*WORK INSTRUCTION*. Nothing beyond the line containing "Open the 设计" should be printed; print each line exactly from the first line of the listing below through it.

====== RECORD EXTRACTS ======

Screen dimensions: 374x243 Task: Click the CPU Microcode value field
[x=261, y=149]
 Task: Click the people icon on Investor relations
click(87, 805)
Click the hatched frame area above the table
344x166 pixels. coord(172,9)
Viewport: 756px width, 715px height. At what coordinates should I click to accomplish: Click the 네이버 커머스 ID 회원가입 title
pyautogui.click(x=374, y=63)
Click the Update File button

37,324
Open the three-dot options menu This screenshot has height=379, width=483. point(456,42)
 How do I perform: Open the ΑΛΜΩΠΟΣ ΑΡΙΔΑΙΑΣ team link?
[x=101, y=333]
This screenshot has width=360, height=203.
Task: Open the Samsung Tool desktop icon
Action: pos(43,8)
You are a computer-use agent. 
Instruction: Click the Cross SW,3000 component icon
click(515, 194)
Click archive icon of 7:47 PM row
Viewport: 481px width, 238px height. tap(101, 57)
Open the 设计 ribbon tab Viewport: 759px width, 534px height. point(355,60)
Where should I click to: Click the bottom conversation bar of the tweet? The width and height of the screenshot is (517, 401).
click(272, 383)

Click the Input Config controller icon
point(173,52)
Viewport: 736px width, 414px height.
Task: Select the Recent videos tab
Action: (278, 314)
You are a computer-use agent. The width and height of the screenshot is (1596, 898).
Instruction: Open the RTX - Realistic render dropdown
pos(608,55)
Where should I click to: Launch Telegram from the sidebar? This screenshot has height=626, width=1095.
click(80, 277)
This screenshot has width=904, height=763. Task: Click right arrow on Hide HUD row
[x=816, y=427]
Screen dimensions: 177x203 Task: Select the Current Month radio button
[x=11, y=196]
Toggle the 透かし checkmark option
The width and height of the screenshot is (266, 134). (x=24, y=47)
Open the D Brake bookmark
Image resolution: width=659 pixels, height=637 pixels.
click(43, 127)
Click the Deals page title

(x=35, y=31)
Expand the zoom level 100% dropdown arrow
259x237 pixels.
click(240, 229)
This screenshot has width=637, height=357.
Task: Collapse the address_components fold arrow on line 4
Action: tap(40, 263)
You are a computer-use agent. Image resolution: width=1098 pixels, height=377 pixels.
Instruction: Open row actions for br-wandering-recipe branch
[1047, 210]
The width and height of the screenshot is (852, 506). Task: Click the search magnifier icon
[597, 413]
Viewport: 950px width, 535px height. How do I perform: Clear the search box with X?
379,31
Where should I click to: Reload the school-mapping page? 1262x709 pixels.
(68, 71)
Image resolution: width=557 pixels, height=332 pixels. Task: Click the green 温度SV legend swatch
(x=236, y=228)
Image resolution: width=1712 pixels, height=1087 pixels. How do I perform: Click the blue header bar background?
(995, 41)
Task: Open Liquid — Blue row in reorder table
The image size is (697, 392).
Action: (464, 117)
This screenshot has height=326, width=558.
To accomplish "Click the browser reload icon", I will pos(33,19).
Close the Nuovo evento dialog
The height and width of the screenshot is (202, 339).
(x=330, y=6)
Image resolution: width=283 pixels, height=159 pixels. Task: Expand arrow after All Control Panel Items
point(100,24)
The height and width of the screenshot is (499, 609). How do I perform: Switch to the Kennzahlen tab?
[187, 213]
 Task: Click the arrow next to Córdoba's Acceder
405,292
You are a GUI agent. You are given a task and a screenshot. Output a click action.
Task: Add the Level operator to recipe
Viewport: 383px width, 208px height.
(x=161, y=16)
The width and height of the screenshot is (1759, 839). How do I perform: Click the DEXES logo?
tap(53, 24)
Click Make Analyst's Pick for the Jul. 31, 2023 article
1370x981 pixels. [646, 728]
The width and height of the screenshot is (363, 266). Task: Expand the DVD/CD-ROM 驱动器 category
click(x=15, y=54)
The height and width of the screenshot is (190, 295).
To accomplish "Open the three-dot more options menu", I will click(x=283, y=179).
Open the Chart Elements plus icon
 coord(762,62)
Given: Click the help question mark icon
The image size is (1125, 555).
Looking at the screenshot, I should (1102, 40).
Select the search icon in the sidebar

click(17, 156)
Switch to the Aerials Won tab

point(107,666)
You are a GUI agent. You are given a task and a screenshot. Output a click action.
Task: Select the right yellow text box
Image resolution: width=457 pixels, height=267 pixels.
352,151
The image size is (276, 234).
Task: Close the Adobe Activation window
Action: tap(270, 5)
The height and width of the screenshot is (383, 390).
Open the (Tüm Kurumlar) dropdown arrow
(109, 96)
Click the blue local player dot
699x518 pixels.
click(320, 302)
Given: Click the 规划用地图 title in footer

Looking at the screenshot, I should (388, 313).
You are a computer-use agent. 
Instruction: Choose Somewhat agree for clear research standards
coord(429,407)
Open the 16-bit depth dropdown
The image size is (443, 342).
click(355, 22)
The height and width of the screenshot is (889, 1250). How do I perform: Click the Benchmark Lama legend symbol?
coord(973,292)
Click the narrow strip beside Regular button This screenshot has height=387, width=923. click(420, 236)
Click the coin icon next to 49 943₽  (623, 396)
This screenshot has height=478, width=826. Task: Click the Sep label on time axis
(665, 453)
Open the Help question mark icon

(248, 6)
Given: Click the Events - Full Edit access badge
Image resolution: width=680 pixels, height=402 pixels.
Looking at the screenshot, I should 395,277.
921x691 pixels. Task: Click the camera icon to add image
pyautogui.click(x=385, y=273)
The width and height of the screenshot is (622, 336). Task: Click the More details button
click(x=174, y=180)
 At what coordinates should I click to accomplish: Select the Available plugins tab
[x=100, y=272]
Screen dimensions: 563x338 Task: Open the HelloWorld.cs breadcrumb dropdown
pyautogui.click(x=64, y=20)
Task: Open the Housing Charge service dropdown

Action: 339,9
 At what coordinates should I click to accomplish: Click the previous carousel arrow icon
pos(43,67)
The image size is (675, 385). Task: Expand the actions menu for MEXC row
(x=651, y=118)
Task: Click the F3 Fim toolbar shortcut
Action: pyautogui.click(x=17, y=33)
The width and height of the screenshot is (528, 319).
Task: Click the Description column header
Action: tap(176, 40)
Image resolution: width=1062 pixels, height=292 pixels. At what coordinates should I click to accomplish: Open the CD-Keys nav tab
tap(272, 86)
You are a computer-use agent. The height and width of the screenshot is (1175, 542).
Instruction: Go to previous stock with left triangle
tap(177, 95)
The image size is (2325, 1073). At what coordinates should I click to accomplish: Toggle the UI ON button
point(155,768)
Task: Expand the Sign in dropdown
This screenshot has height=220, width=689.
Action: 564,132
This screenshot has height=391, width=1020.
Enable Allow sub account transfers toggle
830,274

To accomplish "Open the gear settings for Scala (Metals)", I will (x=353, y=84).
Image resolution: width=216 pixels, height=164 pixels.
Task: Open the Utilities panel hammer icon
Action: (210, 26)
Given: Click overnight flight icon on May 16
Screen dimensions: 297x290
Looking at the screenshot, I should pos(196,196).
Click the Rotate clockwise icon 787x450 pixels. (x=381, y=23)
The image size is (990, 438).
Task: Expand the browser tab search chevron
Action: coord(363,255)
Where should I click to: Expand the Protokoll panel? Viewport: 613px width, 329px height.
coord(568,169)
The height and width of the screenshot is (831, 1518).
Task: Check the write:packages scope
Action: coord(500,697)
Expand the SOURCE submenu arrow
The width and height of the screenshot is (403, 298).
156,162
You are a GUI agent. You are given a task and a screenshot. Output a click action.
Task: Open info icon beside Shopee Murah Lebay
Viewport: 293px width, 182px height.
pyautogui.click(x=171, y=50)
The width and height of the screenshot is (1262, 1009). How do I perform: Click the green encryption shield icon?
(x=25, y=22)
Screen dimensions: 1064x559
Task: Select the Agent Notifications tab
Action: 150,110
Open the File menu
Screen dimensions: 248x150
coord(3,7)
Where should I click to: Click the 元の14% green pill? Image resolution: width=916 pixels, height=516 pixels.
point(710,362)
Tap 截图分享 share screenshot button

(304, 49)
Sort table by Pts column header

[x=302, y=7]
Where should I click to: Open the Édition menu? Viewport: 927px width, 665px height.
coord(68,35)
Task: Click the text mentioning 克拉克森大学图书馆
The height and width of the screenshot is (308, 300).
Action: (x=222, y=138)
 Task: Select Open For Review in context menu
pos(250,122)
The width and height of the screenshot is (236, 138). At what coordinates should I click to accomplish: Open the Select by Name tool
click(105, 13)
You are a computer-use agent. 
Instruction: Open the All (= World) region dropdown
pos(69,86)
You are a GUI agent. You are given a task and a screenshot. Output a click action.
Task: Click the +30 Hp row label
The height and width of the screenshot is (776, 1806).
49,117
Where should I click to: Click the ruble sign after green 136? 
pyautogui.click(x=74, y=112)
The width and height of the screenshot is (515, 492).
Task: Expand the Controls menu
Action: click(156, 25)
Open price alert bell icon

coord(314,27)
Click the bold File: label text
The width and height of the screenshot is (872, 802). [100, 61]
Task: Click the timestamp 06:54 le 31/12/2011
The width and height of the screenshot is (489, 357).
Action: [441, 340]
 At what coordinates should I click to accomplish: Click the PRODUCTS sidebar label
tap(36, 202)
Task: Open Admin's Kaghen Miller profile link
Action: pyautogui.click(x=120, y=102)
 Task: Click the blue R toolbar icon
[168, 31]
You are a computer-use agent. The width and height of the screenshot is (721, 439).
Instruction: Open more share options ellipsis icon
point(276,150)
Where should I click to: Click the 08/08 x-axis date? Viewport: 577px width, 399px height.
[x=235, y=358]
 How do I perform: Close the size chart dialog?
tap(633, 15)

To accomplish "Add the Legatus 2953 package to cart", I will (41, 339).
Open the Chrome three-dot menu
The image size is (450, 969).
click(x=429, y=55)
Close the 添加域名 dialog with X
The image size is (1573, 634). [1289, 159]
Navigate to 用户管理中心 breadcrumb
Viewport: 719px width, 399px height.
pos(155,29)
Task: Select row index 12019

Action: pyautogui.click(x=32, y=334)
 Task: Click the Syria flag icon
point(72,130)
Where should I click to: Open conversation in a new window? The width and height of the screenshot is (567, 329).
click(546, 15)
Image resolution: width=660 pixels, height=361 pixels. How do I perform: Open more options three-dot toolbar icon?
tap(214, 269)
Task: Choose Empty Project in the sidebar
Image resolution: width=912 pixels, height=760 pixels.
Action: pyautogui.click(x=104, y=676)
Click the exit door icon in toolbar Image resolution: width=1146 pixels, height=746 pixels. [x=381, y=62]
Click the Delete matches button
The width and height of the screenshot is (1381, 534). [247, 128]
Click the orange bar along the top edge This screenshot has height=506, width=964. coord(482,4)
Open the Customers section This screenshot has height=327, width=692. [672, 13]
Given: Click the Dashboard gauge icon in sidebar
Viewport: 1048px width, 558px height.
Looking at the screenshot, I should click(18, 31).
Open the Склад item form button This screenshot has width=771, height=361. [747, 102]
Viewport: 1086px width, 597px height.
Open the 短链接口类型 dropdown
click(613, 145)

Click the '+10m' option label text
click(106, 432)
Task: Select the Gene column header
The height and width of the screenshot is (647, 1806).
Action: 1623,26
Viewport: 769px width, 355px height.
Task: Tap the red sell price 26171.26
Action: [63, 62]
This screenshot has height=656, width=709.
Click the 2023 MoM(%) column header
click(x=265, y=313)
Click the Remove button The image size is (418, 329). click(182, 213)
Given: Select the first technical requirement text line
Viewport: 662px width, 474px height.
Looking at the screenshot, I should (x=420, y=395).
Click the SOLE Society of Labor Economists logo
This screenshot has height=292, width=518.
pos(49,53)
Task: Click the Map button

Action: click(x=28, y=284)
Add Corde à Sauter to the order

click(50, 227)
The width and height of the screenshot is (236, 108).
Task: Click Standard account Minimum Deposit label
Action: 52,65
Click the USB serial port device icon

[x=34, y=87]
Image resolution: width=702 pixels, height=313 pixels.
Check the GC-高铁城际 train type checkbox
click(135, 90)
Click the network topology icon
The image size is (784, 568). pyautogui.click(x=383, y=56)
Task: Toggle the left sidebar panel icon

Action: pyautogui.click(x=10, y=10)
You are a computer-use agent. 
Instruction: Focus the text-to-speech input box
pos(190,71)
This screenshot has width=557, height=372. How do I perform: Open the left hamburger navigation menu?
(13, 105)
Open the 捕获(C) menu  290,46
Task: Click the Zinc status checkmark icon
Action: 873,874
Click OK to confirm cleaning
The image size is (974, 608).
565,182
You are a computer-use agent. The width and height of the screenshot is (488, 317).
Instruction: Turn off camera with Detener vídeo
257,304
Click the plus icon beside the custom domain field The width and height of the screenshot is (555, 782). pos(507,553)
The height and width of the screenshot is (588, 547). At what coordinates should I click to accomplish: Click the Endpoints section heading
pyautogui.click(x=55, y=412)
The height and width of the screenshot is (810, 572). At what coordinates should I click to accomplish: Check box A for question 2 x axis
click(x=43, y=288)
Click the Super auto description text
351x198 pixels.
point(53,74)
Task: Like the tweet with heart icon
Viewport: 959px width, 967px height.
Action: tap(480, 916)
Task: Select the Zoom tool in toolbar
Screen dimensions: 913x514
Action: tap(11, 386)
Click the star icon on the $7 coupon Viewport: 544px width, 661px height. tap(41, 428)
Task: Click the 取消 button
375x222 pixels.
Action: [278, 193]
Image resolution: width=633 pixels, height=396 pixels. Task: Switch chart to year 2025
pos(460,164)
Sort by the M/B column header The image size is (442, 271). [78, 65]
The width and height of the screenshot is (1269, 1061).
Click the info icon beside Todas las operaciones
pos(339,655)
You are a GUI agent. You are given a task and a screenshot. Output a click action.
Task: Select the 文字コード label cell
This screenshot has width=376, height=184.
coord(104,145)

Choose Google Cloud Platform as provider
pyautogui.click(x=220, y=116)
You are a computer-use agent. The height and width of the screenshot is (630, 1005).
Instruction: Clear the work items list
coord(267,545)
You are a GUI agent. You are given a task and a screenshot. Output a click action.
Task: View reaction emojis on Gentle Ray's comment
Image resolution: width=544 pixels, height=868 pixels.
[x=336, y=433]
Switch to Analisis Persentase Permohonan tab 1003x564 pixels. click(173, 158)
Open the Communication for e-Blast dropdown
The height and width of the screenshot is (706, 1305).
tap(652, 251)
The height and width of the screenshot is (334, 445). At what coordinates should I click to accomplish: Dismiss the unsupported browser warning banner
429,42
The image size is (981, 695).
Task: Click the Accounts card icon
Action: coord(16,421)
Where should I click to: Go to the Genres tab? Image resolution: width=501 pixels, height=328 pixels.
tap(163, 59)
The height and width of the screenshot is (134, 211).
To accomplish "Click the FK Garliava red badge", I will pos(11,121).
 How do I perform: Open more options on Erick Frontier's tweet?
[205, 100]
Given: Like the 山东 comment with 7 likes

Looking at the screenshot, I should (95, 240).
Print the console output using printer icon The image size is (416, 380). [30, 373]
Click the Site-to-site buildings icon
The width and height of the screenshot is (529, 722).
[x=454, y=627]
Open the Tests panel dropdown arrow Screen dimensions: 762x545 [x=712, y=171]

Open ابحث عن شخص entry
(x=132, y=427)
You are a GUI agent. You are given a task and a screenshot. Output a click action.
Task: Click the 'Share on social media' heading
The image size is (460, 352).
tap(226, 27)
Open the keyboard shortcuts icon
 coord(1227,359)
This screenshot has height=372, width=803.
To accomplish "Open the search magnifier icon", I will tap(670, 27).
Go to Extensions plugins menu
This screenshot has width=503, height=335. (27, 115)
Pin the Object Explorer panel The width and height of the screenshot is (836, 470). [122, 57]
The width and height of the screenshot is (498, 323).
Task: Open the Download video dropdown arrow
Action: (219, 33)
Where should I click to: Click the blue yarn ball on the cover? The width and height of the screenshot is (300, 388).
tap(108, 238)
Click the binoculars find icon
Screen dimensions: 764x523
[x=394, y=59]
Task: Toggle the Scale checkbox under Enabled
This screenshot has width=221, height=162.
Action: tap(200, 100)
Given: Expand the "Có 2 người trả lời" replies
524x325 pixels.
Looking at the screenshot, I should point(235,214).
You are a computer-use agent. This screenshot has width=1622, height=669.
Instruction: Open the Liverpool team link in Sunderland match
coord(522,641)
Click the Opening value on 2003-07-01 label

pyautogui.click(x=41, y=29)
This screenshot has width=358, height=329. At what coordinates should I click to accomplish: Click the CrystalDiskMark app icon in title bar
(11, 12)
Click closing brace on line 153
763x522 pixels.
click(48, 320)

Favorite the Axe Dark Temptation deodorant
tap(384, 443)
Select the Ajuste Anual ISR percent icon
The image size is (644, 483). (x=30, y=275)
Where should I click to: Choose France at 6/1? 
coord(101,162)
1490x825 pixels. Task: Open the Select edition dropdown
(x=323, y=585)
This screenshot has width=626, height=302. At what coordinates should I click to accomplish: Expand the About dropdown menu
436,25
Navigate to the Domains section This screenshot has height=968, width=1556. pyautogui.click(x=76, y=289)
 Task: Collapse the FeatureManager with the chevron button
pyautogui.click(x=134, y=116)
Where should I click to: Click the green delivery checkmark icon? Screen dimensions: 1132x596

======

*SOLUTION FOR THIS TASK*.
Screen dimensions: 374x243 Task: Click the CPU Microcode value field
[x=261, y=149]
 Task: Click the people icon on Investor relations
click(87, 805)
Click the hatched frame area above the table
344x166 pixels. coord(172,9)
Viewport: 756px width, 715px height. At what coordinates should I click to accomplish: Click the 네이버 커머스 ID 회원가입 title
pyautogui.click(x=374, y=63)
Click the Update File button

37,324
Open the three-dot options menu This screenshot has height=379, width=483. point(456,42)
 How do I perform: Open the ΑΛΜΩΠΟΣ ΑΡΙΔΑΙΑΣ team link?
[x=101, y=333]
This screenshot has width=360, height=203.
Task: Open the Samsung Tool desktop icon
Action: pos(43,8)
You are a computer-use agent. 
Instruction: Click the Cross SW,3000 component icon
click(515, 194)
Click archive icon of 7:47 PM row
Viewport: 481px width, 238px height. tap(101, 57)
Open the 设计 ribbon tab Viewport: 759px width, 534px height. point(355,60)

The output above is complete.